Anthony Browne of the Times shows his bias when he writes, "Historians believe that Turkish authorities orchestrated the killing of 1.5 million Armenian Christians... in a brutal attempt to make an ethnically pure nation." Real historians always examine all sides to a claim, not just one. There are many fact-valuing historians who don't believe these events constituted an extermination policy, or genocide. (And certainly not in numbers that approximate the entire pre-war population of Armenians in the Ottoman Empire. After the war, in 1918, the Armenian Patriarch estimated (from an inflated pre-war population figure of 2.1 million) there were 840,000 deaths and 1,260,000 survivors.

If any historian claims 1.5 million Armenians died, then such a historian is out-propagandizing the Armenian Patriarch, so the last word to define such a person would be "historian."

And why did the Armenians die? Famine and disease were the main killers, causes that took the brunt of the lives of 2.5 million Turks. Is there a reason why the Turks wanted to ethnically purify the nation, when the Armenians prospered for centuries as the Loyal Nation, and when the other ethnic groups of the heterogeneous, multi-cultural empire remained intact (like the Jews)? For the answer, Anthony Browne could have searched the archives of his own newspaper. Armenian leader Boghos Nubar wrote, in a January 30, 1919 letter to The Times of London:

"...Ever since the beginning of the war the Armenians fought by the side of the Allies on all fronts... the Armenians have been belligerents de facto."
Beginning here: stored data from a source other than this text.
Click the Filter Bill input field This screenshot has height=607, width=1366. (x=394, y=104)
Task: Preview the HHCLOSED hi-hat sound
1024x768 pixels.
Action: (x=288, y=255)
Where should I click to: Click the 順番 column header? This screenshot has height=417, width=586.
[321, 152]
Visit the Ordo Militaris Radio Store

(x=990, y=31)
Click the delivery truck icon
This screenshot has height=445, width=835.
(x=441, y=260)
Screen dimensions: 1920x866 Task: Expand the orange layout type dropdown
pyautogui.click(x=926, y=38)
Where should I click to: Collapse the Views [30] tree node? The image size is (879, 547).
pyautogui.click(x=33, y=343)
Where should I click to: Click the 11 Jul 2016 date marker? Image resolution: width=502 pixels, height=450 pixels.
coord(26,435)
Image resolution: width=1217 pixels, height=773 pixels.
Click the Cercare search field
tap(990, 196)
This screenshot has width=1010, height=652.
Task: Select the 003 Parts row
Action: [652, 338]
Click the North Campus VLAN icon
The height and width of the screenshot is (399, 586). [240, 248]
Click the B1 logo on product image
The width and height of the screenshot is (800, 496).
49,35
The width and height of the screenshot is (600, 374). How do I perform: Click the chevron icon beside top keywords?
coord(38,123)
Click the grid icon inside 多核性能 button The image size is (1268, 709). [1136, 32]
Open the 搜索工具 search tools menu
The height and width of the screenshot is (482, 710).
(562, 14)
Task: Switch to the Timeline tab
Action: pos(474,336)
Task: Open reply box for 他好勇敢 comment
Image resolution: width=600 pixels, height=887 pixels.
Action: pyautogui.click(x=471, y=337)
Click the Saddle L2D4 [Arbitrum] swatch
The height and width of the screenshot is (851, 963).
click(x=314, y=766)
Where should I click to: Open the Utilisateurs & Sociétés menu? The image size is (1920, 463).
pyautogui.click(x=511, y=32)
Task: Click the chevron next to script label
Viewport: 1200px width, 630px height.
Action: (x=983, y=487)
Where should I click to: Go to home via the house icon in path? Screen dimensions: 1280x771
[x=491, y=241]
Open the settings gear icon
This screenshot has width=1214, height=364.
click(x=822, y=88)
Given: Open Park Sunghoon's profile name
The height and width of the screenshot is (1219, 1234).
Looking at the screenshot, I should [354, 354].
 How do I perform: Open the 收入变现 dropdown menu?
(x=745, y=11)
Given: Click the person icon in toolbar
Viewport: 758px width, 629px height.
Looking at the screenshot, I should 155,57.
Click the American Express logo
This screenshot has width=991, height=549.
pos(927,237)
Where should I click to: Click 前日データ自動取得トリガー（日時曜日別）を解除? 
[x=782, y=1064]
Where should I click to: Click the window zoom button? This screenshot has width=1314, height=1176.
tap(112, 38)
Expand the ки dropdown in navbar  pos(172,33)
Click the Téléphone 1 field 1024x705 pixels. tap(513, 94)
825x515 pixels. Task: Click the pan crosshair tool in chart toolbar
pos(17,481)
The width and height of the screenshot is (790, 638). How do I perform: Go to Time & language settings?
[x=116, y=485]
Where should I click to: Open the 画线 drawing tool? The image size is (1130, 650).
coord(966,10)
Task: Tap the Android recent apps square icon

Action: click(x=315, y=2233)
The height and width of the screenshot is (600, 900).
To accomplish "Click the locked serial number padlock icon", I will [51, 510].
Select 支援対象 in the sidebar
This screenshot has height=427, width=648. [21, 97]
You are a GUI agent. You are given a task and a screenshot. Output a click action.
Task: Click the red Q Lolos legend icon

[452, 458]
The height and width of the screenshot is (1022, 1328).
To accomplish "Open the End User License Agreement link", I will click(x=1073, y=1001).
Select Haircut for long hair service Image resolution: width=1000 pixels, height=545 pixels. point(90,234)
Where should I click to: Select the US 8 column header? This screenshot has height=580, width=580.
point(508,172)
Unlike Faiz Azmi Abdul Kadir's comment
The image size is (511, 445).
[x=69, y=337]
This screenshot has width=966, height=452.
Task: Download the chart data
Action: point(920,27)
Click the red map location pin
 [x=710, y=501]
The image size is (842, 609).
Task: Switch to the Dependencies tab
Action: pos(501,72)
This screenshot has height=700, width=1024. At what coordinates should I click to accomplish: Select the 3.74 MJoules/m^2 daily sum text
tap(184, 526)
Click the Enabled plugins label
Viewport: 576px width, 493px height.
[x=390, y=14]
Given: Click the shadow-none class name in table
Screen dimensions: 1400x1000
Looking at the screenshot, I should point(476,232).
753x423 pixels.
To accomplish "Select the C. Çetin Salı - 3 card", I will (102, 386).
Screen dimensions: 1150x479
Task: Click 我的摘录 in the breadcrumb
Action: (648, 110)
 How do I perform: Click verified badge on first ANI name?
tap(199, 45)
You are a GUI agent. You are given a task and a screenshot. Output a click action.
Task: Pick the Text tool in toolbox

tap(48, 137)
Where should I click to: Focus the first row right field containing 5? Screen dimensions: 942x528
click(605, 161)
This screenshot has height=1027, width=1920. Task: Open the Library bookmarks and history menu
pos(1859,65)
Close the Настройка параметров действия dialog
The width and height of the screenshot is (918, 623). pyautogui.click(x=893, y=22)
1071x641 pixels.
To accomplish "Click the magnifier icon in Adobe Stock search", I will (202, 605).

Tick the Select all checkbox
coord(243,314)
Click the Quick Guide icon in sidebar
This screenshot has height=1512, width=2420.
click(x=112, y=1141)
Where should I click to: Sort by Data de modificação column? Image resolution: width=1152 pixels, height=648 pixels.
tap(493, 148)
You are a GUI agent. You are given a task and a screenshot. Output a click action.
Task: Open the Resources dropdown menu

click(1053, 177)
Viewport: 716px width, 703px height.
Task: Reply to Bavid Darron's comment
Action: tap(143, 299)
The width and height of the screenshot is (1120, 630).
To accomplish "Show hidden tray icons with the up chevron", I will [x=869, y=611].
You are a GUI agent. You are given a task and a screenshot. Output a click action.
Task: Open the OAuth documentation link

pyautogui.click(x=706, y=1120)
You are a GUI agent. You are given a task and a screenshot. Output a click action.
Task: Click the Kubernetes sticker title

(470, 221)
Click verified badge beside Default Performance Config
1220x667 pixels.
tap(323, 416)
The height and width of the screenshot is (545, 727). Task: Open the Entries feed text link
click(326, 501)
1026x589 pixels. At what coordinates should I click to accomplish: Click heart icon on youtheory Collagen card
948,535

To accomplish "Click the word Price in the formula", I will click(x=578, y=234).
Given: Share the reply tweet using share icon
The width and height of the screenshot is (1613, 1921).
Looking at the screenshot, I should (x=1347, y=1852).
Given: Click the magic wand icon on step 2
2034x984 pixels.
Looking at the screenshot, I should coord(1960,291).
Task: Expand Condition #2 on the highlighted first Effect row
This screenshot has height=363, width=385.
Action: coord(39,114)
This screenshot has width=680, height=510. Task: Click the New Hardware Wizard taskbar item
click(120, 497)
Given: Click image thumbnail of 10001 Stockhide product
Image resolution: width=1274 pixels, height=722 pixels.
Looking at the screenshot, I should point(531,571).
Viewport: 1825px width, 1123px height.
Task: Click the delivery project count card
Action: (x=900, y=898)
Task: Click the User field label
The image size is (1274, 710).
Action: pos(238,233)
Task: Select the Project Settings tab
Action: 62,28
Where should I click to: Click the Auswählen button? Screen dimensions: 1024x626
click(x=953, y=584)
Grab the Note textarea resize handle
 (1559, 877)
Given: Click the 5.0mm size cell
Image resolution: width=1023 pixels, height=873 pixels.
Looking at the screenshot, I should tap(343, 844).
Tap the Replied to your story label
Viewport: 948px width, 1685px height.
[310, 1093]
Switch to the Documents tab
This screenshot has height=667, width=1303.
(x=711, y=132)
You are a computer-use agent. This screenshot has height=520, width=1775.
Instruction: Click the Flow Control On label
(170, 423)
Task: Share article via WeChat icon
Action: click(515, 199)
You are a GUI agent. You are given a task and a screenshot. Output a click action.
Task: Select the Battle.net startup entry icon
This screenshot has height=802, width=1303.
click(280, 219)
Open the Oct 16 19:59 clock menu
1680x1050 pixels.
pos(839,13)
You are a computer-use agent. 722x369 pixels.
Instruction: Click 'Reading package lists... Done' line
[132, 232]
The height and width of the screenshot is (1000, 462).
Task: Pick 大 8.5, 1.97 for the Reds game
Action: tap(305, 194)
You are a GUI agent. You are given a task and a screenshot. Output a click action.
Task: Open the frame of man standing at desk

The rebellious Armenians posed a grave danger to a nation on its knees besieged on all fronts. They needed to be temporarily (at war's end, the relocated Armenians were allowed to return) moved out of the way, a method nations of the period especially employed against peoples presumed to pose a danger. In war time, people die. It's not nice, but to label events as a genocide in the absence of factual proof is not the conscientious step to take.